Brief ▸ The lines needed are those from the start of the records through the line holding "Task: Click the Locked post notice text", each copied exactly.

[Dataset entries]
___

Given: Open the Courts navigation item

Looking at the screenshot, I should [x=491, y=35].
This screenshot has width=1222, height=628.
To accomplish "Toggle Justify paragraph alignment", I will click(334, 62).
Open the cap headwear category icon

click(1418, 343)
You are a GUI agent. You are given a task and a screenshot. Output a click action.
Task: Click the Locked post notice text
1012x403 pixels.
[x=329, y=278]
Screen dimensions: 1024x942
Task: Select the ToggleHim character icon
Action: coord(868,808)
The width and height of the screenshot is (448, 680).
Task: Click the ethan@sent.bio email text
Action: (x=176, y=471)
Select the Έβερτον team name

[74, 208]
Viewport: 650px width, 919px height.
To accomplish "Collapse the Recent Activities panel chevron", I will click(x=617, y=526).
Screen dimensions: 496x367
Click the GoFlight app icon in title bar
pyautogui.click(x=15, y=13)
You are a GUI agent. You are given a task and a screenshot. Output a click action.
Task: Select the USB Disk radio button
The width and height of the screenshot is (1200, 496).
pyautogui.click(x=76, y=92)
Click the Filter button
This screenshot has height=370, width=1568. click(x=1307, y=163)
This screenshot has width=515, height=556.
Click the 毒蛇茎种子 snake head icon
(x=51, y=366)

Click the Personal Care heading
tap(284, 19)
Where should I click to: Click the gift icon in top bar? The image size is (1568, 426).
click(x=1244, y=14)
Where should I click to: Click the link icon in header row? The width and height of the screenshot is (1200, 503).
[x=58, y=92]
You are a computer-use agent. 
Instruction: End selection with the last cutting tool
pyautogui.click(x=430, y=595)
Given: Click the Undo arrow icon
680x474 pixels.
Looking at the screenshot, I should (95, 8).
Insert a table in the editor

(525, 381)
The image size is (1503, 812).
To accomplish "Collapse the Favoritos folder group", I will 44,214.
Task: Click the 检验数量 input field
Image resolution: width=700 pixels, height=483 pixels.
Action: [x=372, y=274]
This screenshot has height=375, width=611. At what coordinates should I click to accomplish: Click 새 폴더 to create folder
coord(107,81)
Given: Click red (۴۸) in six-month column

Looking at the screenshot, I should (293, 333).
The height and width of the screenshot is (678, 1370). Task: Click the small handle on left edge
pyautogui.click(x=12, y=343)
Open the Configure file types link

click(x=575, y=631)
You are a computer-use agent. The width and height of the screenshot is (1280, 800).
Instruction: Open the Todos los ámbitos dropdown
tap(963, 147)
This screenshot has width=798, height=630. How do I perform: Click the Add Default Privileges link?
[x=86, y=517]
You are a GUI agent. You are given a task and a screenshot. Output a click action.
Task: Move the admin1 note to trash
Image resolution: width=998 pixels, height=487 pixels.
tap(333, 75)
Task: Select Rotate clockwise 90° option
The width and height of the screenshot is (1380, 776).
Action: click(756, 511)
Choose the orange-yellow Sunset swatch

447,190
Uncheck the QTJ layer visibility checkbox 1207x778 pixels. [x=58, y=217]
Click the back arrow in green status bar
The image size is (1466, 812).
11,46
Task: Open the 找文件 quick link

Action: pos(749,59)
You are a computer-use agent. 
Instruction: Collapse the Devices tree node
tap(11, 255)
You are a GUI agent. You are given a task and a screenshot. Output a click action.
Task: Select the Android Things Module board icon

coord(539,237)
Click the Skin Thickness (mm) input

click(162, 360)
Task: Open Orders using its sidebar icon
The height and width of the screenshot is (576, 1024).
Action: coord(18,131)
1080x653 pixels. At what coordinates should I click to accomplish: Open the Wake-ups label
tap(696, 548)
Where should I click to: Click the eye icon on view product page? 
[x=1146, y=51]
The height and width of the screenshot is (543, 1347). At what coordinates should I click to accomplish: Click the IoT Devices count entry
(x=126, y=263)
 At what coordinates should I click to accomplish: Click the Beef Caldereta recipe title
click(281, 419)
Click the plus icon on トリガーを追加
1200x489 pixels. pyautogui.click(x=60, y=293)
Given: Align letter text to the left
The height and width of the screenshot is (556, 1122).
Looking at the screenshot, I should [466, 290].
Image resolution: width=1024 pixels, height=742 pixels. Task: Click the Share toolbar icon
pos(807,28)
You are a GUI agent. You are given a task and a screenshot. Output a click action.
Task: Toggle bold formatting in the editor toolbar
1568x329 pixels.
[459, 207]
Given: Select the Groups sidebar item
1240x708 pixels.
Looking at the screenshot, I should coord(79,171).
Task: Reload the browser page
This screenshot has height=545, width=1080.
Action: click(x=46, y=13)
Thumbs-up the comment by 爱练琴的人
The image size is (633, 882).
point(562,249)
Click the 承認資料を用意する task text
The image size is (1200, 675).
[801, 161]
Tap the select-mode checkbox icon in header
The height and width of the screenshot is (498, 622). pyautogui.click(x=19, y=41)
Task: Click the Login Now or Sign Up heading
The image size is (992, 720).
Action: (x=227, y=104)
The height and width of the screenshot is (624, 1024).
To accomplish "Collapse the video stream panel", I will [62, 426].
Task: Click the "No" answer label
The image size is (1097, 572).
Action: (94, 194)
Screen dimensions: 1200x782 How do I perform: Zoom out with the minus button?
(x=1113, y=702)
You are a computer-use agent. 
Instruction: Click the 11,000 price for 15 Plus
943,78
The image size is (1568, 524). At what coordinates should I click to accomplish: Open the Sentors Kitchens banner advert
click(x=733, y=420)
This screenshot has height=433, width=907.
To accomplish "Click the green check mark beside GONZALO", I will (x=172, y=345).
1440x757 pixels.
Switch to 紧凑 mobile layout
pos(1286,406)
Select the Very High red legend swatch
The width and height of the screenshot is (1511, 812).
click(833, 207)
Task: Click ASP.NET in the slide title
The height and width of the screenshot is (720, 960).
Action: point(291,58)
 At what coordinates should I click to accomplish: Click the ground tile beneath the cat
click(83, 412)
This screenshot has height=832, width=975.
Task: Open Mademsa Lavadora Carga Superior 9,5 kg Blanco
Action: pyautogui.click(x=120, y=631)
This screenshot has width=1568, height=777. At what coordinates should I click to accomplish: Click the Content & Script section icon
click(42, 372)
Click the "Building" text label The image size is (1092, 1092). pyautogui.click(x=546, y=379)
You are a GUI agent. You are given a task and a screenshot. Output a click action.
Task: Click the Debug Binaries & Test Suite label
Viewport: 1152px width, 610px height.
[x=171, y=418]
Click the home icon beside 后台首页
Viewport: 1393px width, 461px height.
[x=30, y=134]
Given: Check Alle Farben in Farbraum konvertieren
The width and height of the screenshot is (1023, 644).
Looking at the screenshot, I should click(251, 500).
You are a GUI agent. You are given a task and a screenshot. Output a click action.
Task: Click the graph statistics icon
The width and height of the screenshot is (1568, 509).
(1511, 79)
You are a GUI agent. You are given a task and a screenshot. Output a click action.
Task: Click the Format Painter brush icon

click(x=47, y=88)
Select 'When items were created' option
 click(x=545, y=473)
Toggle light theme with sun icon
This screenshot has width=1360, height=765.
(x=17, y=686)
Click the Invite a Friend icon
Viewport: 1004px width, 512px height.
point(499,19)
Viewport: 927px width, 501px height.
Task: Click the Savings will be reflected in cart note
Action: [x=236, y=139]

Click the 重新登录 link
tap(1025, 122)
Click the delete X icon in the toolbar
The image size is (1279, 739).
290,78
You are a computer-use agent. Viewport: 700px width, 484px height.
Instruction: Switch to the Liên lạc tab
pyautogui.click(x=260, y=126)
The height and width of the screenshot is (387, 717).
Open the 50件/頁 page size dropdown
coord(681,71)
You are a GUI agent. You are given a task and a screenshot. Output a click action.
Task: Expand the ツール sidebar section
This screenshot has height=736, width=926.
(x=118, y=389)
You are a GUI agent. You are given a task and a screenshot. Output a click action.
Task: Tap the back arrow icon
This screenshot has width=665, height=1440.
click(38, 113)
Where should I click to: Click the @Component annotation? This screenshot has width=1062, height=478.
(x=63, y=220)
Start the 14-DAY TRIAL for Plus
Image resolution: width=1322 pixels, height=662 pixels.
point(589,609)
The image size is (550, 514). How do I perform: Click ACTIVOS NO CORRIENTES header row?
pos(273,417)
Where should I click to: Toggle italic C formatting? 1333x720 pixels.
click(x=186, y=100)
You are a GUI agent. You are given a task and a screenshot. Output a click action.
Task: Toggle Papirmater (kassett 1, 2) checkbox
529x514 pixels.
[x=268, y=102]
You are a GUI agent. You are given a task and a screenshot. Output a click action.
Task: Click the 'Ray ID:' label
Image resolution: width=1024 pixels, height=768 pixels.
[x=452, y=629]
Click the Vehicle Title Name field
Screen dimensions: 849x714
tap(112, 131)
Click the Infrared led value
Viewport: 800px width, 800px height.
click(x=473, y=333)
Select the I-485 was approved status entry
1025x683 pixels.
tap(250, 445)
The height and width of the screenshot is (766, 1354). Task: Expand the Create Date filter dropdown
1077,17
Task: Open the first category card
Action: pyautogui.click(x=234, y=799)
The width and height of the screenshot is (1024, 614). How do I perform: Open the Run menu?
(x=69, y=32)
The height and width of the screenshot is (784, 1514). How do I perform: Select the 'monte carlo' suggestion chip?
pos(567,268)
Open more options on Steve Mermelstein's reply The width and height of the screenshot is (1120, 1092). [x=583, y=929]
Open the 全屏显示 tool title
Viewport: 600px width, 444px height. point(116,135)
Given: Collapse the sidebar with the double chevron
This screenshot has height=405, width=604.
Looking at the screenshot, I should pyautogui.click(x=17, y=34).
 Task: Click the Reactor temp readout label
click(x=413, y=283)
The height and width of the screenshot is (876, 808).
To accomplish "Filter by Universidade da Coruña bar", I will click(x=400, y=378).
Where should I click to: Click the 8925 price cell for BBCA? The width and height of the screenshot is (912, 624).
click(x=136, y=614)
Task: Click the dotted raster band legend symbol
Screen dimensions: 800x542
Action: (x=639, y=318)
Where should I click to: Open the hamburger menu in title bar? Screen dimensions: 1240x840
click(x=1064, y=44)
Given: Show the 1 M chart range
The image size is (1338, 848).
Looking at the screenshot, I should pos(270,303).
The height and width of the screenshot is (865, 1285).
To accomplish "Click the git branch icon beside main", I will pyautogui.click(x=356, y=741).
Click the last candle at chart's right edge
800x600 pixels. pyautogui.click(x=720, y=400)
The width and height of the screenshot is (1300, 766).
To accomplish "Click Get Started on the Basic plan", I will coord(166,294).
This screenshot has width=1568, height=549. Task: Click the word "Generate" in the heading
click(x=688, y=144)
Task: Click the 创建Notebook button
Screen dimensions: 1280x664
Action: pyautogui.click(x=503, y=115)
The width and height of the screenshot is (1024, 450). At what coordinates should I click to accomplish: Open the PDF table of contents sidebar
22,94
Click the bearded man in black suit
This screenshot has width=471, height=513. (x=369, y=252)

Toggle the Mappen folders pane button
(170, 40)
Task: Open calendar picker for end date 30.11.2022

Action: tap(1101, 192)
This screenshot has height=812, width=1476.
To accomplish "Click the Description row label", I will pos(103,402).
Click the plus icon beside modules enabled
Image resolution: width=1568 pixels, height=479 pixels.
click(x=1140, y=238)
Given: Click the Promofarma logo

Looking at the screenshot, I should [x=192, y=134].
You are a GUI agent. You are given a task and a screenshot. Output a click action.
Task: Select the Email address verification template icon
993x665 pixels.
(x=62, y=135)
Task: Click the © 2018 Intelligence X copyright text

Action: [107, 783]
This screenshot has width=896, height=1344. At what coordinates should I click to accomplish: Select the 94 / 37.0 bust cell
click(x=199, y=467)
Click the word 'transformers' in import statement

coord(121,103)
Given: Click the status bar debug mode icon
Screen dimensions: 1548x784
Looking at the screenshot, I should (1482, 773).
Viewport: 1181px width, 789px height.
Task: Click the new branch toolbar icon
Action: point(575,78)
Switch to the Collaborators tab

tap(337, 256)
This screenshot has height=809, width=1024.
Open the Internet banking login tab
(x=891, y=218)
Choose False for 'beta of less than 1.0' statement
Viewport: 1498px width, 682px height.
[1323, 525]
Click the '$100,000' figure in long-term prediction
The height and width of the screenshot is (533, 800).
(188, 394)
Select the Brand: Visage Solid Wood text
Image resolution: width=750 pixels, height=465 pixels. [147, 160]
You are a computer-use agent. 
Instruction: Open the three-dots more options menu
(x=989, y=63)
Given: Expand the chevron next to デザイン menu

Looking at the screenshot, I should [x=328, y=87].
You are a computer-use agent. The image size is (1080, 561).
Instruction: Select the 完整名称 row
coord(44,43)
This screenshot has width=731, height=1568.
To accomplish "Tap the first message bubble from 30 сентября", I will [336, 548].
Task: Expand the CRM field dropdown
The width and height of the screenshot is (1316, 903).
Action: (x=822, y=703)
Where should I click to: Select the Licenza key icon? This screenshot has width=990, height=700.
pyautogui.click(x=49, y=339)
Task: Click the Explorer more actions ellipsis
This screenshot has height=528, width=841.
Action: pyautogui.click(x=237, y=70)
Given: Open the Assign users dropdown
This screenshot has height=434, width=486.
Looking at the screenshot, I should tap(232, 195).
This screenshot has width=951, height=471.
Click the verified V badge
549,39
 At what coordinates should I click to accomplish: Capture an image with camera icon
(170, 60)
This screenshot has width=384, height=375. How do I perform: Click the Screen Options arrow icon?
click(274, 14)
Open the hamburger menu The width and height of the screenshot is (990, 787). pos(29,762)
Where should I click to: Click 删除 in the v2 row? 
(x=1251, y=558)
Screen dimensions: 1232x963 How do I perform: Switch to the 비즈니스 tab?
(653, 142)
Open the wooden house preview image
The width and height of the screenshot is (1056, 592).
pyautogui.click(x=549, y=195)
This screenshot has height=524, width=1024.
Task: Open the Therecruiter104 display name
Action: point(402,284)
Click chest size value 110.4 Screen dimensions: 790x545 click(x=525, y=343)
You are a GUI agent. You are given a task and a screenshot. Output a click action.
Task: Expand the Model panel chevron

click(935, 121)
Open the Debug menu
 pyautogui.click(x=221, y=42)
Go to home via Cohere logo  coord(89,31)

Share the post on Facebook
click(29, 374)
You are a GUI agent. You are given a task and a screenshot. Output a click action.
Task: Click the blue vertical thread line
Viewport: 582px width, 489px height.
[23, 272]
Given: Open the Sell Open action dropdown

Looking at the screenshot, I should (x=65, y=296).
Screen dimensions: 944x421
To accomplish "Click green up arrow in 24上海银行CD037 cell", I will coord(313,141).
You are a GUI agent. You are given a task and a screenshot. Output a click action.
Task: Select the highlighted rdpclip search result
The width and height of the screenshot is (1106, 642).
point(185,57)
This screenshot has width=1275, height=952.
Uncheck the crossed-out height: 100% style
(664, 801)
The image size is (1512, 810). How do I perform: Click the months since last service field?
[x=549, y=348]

___

Worked solution ▸
Given: Open the Courts navigation item

Looking at the screenshot, I should [x=491, y=35].
This screenshot has width=1222, height=628.
To accomplish "Toggle Justify paragraph alignment", I will click(334, 62).
Open the cap headwear category icon

click(1418, 343)
You are a GUI agent. You are given a task and a screenshot. Output a click action.
Task: Click the Locked post notice text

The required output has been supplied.